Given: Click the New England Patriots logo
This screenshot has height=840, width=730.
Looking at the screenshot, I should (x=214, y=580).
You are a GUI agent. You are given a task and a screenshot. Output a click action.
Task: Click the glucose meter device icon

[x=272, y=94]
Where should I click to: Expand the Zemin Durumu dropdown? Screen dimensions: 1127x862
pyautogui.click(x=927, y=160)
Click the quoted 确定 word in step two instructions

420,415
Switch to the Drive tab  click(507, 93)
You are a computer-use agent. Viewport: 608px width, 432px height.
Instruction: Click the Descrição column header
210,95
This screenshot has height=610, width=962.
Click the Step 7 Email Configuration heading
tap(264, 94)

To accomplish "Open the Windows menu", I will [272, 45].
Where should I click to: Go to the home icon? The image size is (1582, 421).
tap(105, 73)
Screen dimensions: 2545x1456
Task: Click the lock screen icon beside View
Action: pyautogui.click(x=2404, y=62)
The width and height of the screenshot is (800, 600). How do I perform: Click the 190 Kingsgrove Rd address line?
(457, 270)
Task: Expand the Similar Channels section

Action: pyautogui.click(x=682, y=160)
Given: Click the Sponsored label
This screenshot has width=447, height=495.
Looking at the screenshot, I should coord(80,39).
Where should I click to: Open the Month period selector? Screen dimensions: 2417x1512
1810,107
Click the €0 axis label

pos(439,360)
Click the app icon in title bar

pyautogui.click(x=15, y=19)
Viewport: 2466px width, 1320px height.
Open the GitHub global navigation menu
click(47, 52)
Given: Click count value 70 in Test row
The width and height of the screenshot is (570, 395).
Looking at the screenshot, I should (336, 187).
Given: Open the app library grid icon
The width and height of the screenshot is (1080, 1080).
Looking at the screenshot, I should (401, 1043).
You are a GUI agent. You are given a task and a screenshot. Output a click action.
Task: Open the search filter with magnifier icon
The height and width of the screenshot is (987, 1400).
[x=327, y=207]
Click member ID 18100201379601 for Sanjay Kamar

#### REQUIRED WORK
Rescale the rows starting at the line that contains "Click the quoted" and ending at the line that contains "will [272, 45].": give every one of those lines again, requests included, with each coordinate in the answers multiplied by 0.95 and rounded to a whole number, halves rounded up. Return only those lines.

#### WRITTEN RESPONSE
Click the quoted 确定 word in step two instructions

399,394
Switch to the Drive tab  click(482, 88)
You are a computer-use agent. Viewport: 608px width, 432px height.
Instruction: Click the Descrição column header
200,90
This screenshot has height=610, width=962.
Click the Step 7 Email Configuration heading
tap(251, 89)

To accomplish "Open the Windows menu", I will [258, 43].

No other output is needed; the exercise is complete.